Basically, I had assumed for awhile that the compiler wouldn't know how to do fixed-point multiplication on the Saturn because the SH2 does not have a 64-bit register/addressing mode and Q16.16 fixed-point multiplication requires it.

So normally, I do this:

inline FIXED fxm(FIXED d1, FIXED d2) //Fixed Point Multiplication
{
register volatile FIXED rtval;
asm(
"dmuls.l %[d1],%[d2];"
"sts MACH,r1;" // Store system register [sts] , high of 64-bit register MAC to r1
"sts MACL,%[out];" // Low of 64-bit register MAC to the register of output param "out"
"xtrct r1,%[out];" //This whole procress gets the middle 32-bits of 32 * 32 -> (2x32 bit registers)
: [out] "=r" (rtval) //OUT
: [d1] "r" (d1), [d2] "r" (d2) //IN
: "r1", "mach", "macl" //CLOBBERS
);
return rtval;
}

This is also an assumption paired with a solution that I've spread to other developers.

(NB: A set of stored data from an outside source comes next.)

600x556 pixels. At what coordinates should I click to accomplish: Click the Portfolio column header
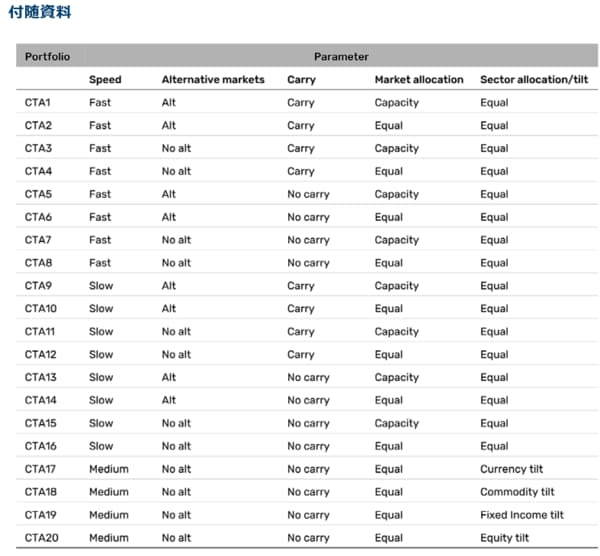[x=47, y=57]
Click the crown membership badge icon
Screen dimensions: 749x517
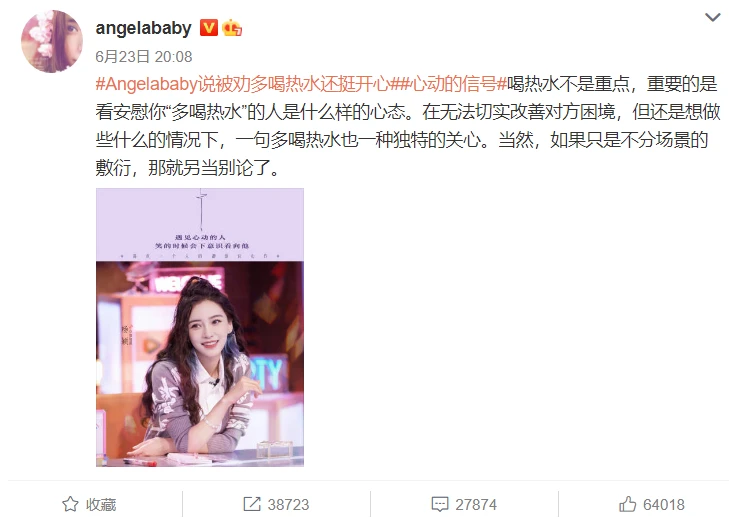(x=232, y=28)

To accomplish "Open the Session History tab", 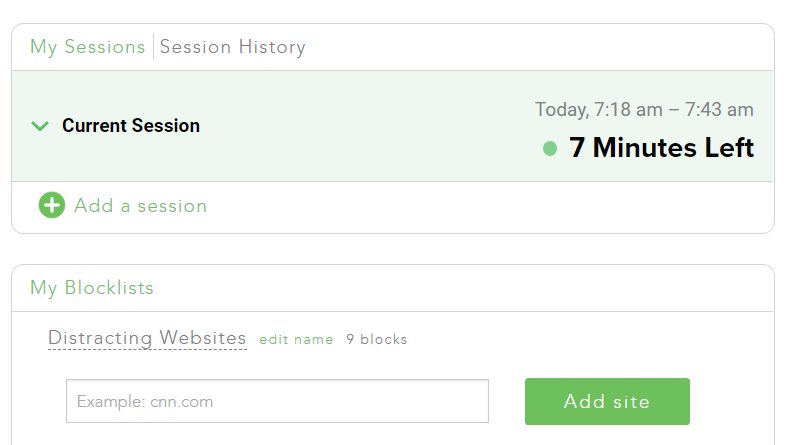I will [x=232, y=47].
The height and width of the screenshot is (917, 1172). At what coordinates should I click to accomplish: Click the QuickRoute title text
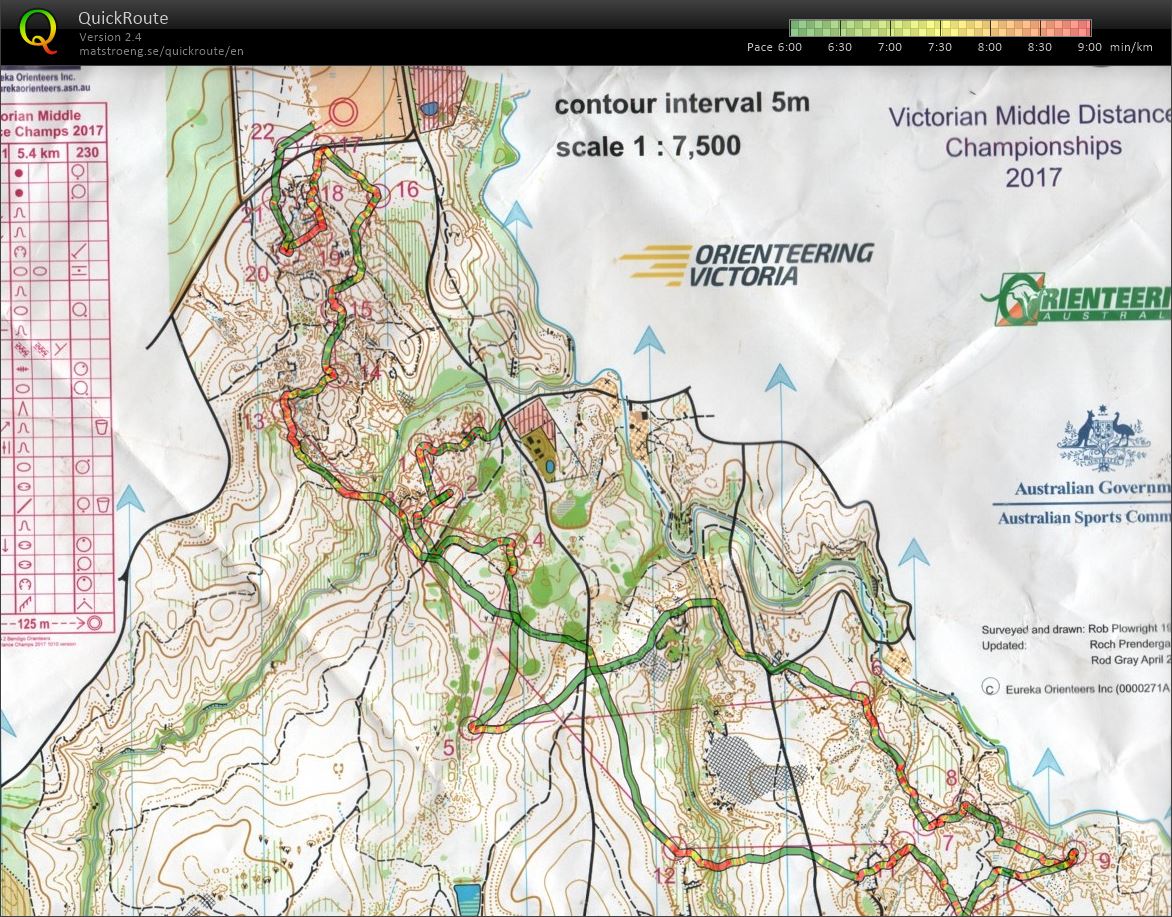pos(122,18)
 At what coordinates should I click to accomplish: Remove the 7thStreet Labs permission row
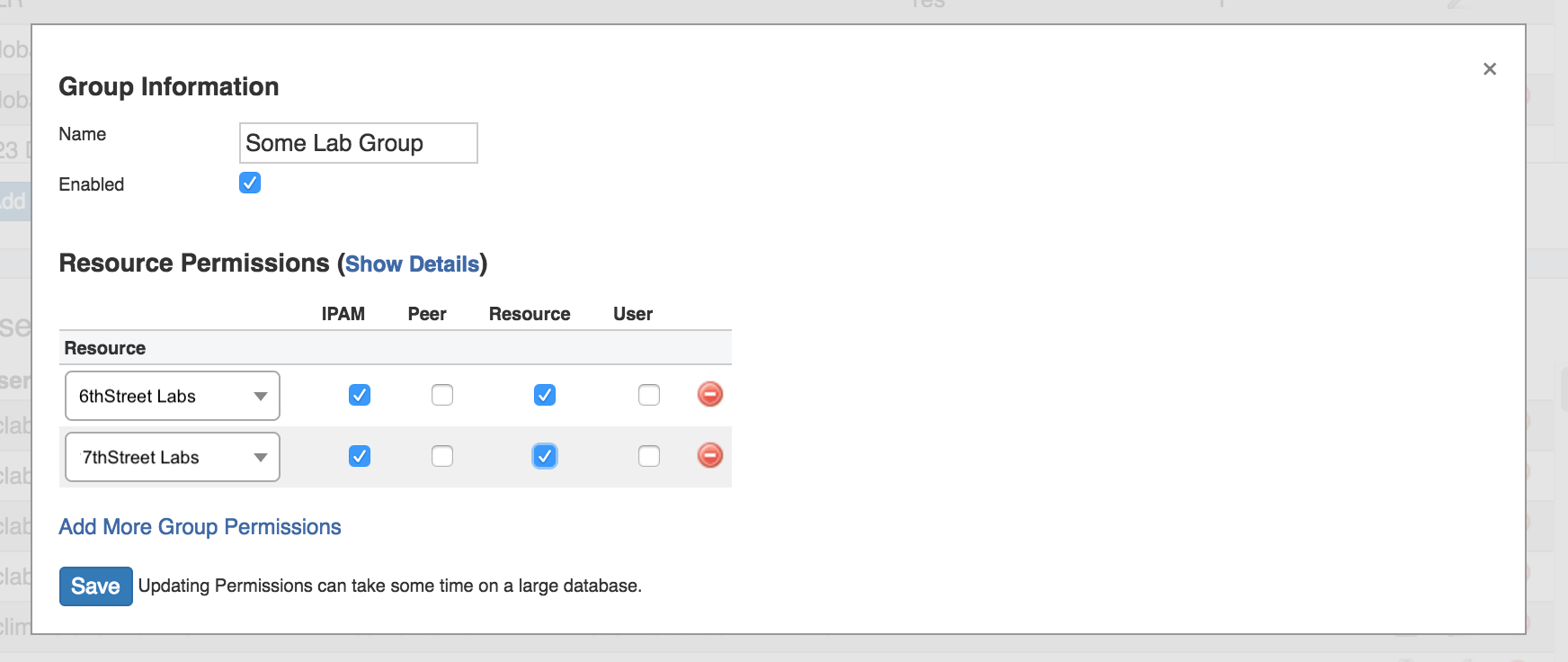[x=709, y=455]
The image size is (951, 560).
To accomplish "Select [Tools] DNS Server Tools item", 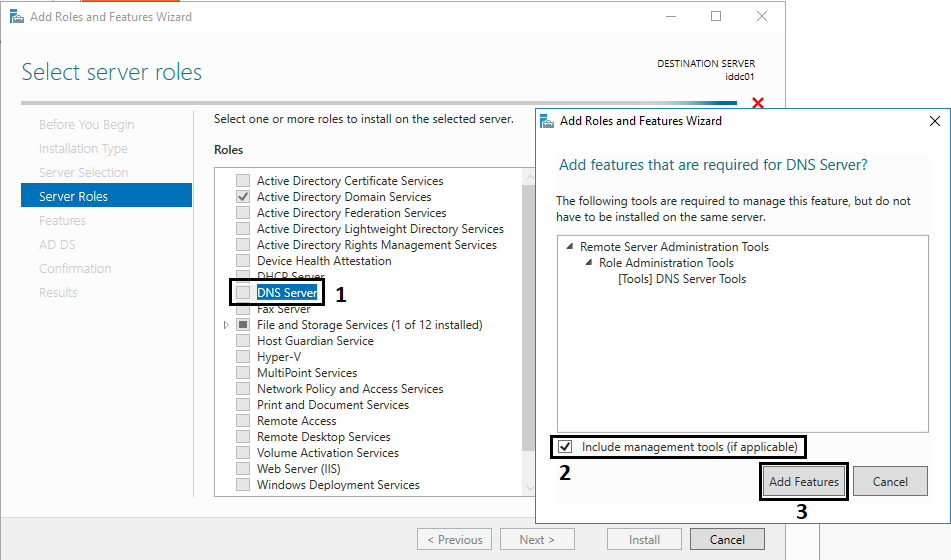I will (682, 279).
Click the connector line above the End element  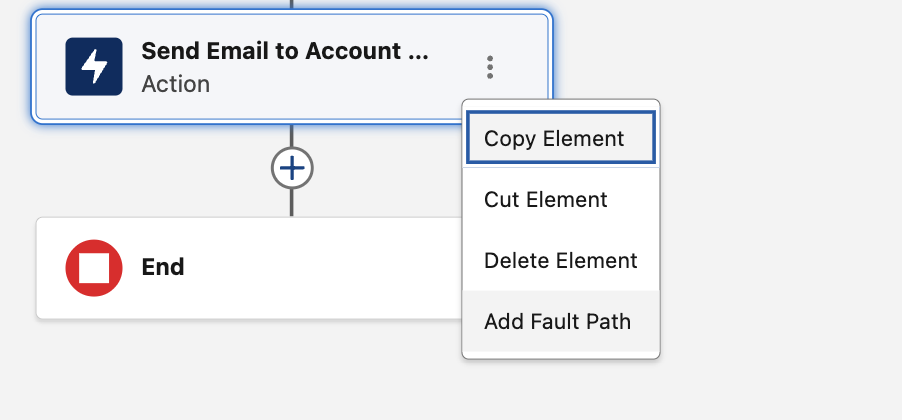292,202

It had been elucidated to us by this fellow that GCC could actually generate this.

That website (compiler explorer) is really cool for this.

Following some smoothbrain complications in getting it to work in C (and not only C++ without the std definitions for uint64_t), I came to this result:

//this particular arrangement of C coaxes GCC into outputting dmuls.l followed by sts mach, sts macl, and xtrct
inline int fxm(int d1, int d2) //Fixed Point Multiplication
{
unsigned long long c = (unsigned long long)d1 * (unsigned long long)d2;
return c>>16

}

The best news is this comes with a measurable performance benefit, since GCC no longer has to manage the registers going in and out of the inline assembly block.

I just wanted to share so that this could be searchable in future.